Goal of the exercise: A single number is needed: how many lines of the data hold the word "computer".

Excerpted data:
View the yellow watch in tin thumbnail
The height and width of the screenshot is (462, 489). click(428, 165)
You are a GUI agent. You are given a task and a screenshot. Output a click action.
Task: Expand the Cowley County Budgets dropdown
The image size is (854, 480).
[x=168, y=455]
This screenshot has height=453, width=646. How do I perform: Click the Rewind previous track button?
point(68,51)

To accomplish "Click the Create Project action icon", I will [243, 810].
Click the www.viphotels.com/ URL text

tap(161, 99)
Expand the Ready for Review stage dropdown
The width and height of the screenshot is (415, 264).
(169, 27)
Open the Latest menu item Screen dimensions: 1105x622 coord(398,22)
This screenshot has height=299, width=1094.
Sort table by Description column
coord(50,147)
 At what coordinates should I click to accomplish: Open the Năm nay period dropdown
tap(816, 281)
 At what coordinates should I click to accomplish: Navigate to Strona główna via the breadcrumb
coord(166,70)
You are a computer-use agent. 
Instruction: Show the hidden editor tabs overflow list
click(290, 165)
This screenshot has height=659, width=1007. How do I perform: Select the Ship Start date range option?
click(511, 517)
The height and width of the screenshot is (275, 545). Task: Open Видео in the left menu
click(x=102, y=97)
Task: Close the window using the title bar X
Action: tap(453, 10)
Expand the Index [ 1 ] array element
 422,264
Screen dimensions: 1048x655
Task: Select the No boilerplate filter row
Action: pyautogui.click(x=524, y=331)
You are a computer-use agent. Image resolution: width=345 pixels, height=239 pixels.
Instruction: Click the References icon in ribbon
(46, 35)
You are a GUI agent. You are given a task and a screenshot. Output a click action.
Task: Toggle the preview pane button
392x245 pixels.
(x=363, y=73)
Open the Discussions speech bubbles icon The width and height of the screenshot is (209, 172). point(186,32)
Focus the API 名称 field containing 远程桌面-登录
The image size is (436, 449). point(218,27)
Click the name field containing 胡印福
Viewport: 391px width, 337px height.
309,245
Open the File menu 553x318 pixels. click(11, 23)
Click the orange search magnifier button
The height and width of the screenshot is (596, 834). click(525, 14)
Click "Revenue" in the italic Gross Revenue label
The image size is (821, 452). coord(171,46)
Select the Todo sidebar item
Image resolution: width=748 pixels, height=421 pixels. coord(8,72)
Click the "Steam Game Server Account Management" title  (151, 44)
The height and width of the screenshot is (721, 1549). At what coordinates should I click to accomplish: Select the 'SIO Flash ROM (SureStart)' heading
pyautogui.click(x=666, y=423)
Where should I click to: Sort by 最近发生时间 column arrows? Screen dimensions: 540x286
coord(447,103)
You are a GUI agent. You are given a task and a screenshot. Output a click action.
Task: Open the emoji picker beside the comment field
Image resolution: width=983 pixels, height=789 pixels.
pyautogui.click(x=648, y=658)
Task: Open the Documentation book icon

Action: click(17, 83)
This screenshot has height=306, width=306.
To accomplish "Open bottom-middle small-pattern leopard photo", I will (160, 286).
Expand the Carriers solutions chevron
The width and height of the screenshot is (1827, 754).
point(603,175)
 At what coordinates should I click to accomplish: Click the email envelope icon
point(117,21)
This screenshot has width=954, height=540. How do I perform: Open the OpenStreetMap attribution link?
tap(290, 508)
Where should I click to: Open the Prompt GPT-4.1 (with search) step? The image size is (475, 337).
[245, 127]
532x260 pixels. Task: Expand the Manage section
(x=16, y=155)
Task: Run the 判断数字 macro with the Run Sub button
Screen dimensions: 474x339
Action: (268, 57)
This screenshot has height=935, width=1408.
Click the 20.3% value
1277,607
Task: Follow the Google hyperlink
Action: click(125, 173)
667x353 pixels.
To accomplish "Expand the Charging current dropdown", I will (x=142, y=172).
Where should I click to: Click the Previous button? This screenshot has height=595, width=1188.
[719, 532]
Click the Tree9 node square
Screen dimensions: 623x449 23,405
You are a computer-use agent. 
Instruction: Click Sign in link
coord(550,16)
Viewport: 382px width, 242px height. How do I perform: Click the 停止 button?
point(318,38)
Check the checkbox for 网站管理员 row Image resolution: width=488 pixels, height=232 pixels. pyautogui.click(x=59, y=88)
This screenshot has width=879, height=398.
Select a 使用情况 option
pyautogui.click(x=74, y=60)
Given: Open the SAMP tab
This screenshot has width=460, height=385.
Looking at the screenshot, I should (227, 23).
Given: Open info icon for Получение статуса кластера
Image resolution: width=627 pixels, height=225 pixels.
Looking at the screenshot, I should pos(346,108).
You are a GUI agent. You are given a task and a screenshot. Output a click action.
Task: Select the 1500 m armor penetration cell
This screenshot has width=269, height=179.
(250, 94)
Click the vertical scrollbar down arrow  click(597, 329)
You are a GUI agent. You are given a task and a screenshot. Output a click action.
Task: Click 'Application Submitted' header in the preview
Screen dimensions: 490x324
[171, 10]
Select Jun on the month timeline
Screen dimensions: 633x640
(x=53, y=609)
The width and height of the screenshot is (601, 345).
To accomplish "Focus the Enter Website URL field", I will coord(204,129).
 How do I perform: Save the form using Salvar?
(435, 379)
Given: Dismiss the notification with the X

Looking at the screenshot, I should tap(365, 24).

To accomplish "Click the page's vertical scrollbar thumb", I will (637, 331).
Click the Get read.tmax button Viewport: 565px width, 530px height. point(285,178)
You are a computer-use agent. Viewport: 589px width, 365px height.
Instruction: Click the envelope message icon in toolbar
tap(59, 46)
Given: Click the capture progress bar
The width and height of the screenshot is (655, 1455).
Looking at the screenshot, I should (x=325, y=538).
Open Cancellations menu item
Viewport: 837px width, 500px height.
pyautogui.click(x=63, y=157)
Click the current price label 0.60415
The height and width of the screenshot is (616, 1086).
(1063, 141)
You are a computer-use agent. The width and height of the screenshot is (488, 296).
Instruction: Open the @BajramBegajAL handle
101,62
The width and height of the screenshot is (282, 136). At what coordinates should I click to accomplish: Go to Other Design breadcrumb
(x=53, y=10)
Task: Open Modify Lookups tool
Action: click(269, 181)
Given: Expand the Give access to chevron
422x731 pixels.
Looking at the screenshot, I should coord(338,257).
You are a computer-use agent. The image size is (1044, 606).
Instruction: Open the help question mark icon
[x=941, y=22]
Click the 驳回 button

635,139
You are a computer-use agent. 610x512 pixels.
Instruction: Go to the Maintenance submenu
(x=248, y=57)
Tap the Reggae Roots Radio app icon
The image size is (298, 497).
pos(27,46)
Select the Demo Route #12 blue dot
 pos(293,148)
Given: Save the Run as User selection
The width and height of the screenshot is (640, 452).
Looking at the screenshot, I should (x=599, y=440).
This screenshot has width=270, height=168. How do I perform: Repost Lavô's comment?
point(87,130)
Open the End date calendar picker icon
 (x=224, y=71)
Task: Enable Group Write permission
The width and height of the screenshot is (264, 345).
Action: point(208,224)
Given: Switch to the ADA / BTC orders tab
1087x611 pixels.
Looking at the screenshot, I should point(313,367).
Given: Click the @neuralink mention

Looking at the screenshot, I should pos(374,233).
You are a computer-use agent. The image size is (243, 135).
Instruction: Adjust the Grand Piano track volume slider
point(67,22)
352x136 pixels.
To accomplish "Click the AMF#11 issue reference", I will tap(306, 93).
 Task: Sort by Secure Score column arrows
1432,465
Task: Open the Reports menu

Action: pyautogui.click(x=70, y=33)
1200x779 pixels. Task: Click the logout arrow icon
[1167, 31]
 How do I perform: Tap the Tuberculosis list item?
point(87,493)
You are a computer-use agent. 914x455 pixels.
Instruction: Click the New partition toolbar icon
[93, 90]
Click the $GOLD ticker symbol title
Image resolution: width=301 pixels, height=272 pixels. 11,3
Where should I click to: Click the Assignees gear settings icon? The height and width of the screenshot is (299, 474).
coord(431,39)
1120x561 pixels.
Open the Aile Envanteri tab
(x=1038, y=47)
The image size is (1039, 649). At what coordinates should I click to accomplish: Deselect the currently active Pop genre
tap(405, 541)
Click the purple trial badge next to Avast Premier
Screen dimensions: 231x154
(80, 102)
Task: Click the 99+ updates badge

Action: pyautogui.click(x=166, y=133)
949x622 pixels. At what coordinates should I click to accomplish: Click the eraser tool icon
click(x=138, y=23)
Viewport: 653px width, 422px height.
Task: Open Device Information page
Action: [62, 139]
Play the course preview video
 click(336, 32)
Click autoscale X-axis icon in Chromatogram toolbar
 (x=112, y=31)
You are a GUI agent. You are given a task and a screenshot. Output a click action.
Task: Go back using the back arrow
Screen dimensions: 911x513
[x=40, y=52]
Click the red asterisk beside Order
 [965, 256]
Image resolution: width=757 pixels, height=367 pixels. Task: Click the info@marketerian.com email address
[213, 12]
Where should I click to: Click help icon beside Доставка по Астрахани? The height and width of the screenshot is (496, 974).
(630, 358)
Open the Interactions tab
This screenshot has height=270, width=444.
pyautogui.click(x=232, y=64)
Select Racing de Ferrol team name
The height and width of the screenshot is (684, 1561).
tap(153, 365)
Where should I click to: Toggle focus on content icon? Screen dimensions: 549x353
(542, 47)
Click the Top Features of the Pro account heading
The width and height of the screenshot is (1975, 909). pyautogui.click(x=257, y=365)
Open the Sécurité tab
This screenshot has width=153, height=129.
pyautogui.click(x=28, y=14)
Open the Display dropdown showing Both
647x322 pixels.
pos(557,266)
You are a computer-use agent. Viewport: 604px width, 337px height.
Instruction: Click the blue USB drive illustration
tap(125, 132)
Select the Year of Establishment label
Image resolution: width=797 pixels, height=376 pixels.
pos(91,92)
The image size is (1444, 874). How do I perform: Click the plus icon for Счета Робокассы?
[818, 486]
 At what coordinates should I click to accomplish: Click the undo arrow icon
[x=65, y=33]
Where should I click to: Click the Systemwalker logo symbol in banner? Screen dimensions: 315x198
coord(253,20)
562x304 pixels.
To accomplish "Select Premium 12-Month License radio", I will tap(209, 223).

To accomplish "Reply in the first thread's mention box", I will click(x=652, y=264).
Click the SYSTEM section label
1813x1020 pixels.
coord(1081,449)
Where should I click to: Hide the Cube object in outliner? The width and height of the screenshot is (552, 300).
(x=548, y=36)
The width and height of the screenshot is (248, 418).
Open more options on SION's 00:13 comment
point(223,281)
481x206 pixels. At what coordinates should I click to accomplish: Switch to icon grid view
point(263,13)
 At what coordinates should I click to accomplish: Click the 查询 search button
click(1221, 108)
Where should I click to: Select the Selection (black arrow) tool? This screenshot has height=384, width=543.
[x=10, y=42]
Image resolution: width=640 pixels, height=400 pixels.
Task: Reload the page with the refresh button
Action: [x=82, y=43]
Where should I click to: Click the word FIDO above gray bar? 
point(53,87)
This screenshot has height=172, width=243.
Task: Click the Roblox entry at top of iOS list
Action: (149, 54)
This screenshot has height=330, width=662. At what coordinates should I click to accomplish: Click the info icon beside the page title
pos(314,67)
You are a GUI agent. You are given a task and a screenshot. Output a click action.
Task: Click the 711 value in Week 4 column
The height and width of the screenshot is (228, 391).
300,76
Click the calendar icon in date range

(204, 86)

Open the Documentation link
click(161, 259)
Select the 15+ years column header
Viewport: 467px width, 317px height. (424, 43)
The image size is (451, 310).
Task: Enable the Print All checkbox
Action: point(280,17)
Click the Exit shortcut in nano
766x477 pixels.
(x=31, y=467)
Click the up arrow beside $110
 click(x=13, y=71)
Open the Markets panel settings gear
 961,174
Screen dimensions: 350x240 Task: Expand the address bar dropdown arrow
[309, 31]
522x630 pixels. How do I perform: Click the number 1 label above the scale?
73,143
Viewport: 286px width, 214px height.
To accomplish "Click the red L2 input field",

Written reply: 10